The Conover Building, also known as Wright Stop Plaza, is a historic structure in downtown Dayton, Ohio, United States. Constructed at the turn of the twentieth century, the Conover features a mix of architectural styles and sits at a prominent intersection, and it has been named a historic site.

==Architecture==
The Conover Building features a mix of brick and stone on its exterior, although the design also employs terra cotta for peripheral purposes; much of the supporting structure relies on concrete and steel. Its overall design mixes elements from multiple sub-styles of Neo-Renaissance architecture, in addition to occasional Neoclassical details and themes. The architect was Frank Mills Andrews, whose work gained him fame throughout the United States.

Erected just eight years after Dayton's first skyscraper, the Conover Building stands thirteen stories tall. Its bottom four stories retain a typical commercial design, featuring an arcade, and Baroque styling appears on the top three stories, while the plainer six stories in the middle are distinguished by trabeating at their summit. Situated on the southeastern corner of Third and Main Streets, it lies near the United Brethren Publishing House, the Commercial Building, and the Dayton Arcade.

==History==
The site of the Conover Building has been used for commercial purposes for more than two centuries, beginning with the opening of a blacksmith shop by New Jersey native Obadiah Conover in 1811. The present structure was erected on the site in 1900, and within a few years of its construction, it was recognized as one of Dayton's most prominent office towers; during the Miami River flood of 1913, when the Miami and Mad Rivers broke their dikes and flash-flooded the downtown, many pedestrians took refuge in the Conover Building's upper stories.

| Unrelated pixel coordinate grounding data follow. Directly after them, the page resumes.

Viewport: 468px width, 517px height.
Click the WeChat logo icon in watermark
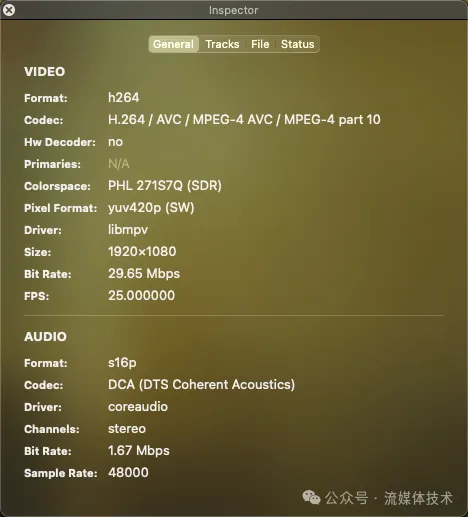pyautogui.click(x=311, y=498)
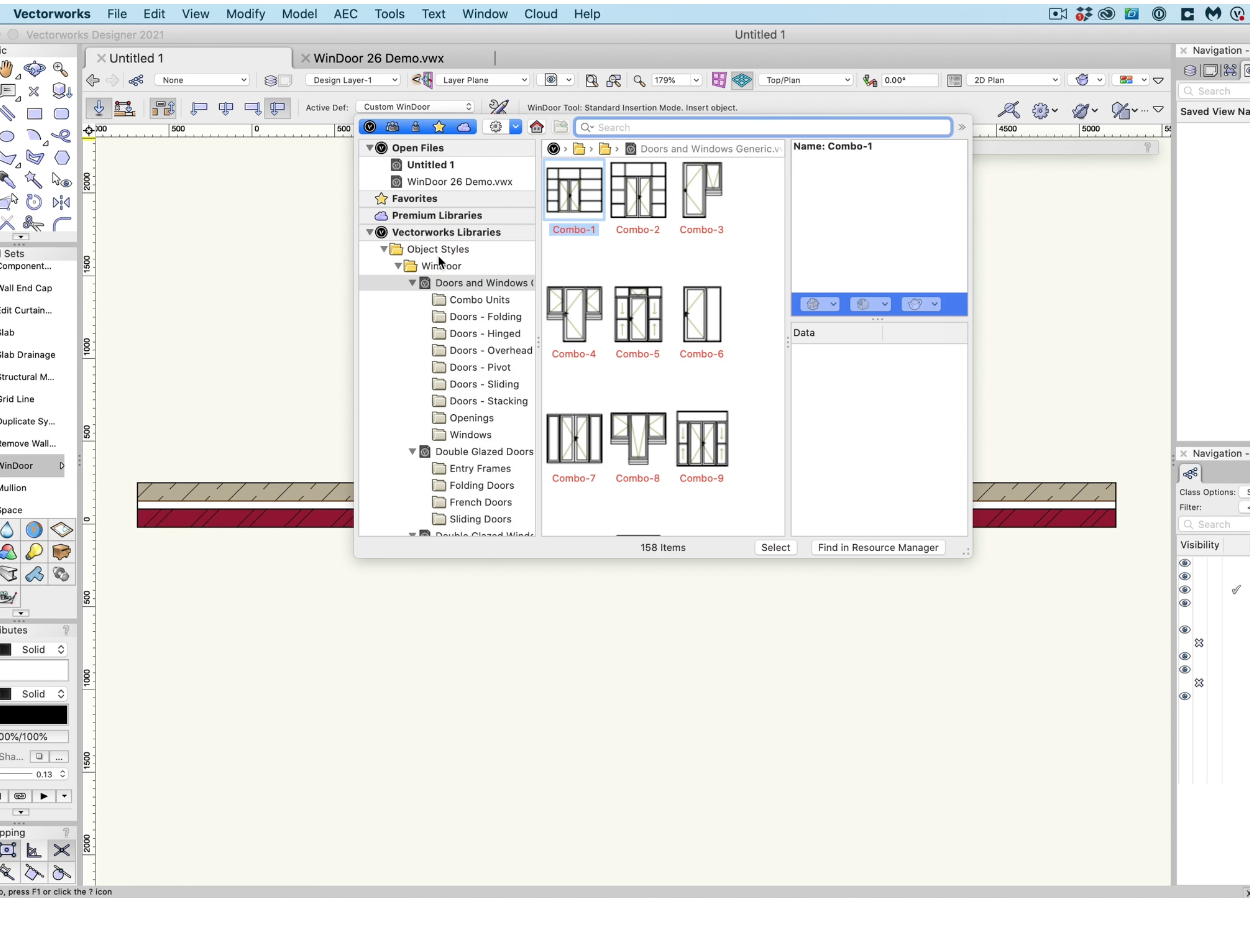The image size is (1250, 936).
Task: Click the Find in Resource Manager button
Action: [x=878, y=547]
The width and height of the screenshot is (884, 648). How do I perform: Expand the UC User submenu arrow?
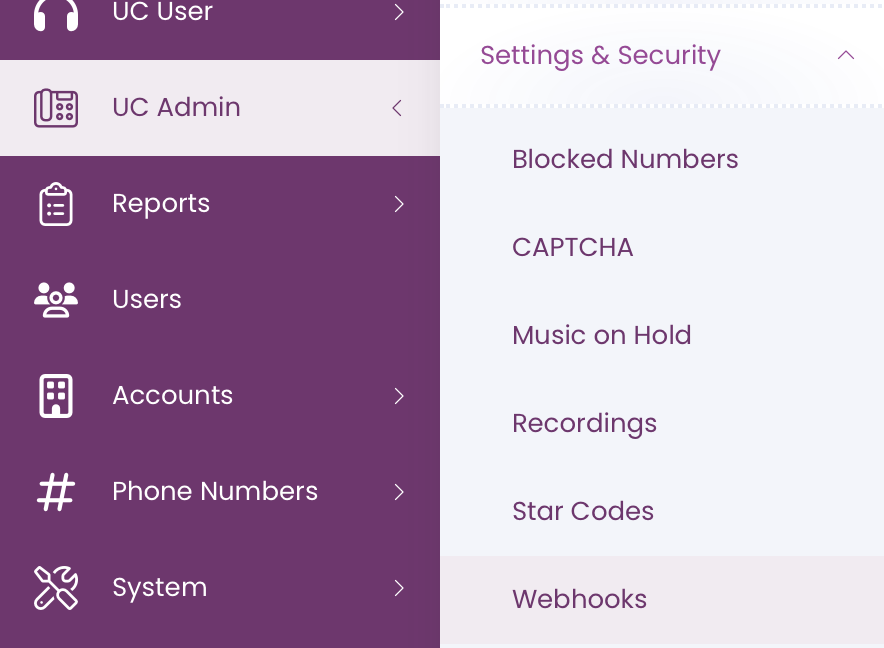tap(399, 12)
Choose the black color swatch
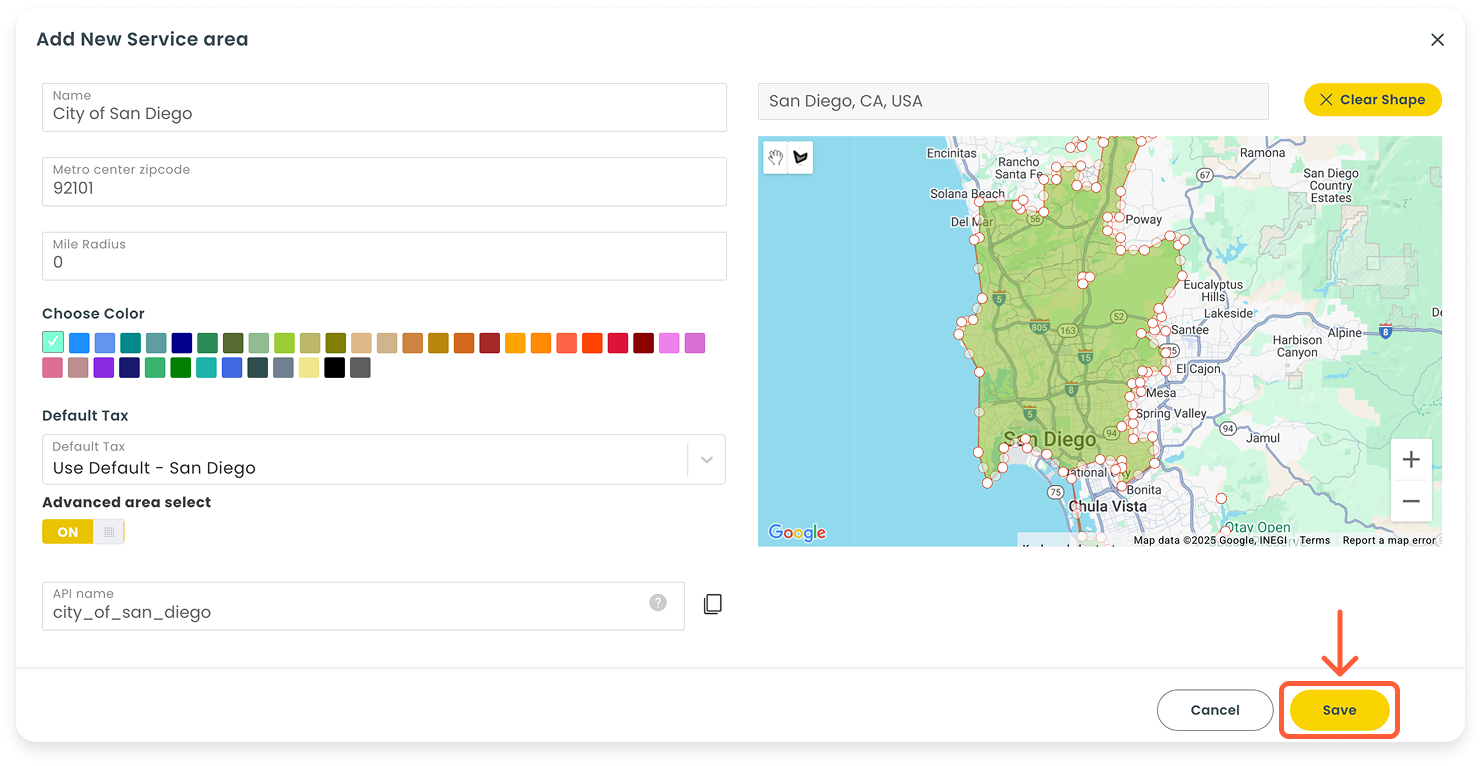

Nearly a century later, by which time the Conover had also attracted the name of "American Building", it became viewed as Dayton's most dangerous intersection: repeated incidents of crime at the adjacent central bus station led local media to deem the junction of Third and Main the "Corner of Chaos". Crime efforts have since fallen substantially, due to a reorganization of the city's bus hub and the restructuring of various other components in the area's built environment.

In 1975, the Conover Building was listed on the National Register of Historic Places because of its distinctive historic architecture. It qualified for inclusion partly because of its place in the entire city's skyline, in addition to its place as a prominent example of Frank Andrews' designs.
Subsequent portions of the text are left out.